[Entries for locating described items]
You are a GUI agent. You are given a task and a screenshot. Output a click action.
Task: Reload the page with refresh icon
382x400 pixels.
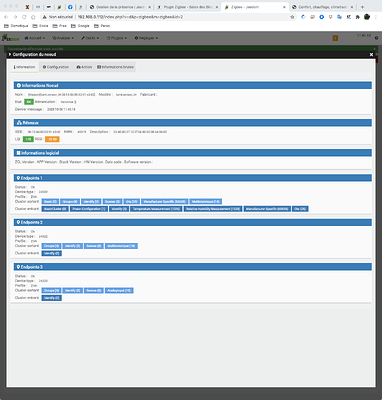coord(24,17)
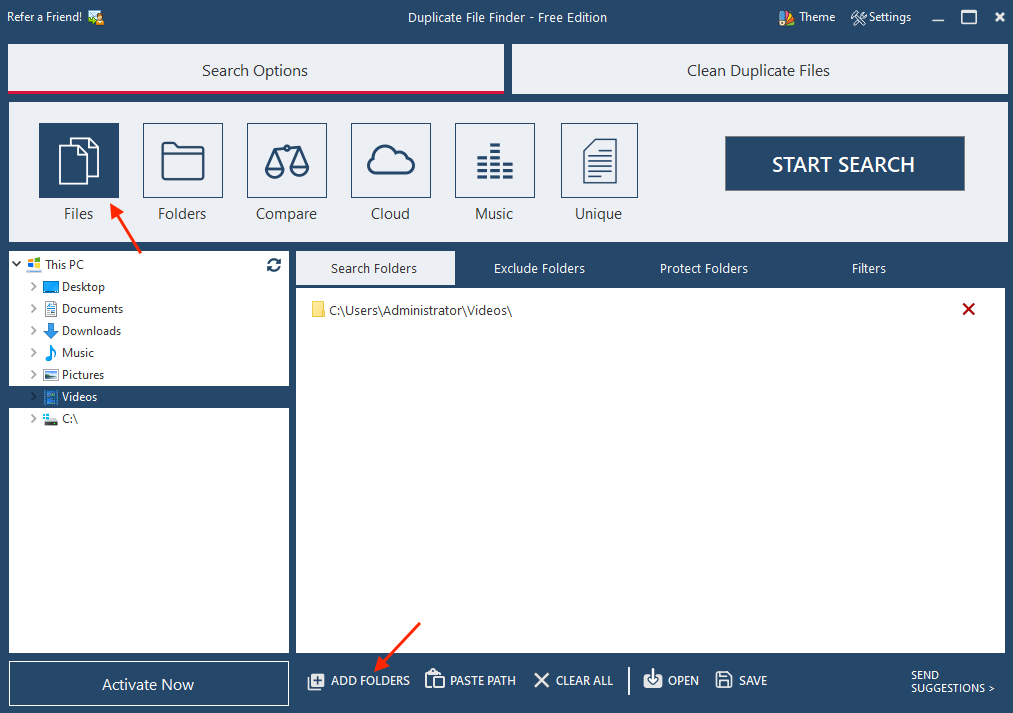Switch to Music search mode
This screenshot has width=1013, height=713.
point(495,161)
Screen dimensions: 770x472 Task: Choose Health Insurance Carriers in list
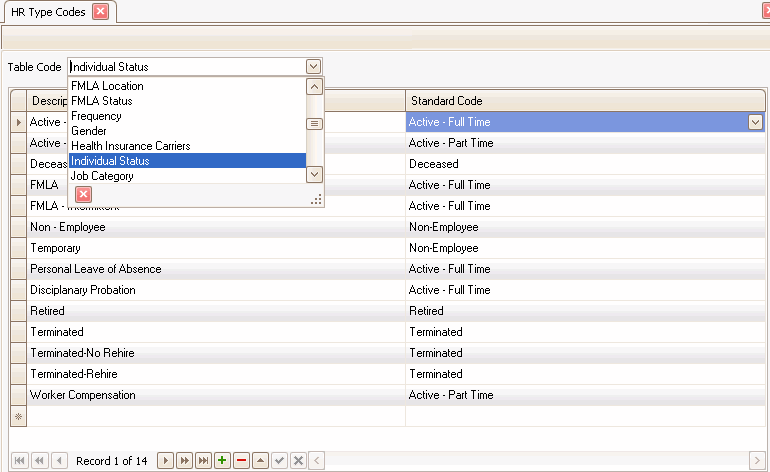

_EXERCISE OBJECTIVE:_
Reproduce every entry above word for word, leaving out the pictures.

_OUTPUT OF THE TASK:_
You are a GUI agent. You are given a task and a screenshot. Output a click action.
Task: Reload the page with refresh icon
382x400 pixels.
coord(24,17)
Switch to Music search mode
This screenshot has width=1013, height=713.
point(495,161)
Screen dimensions: 770x472 Task: Choose Health Insurance Carriers in list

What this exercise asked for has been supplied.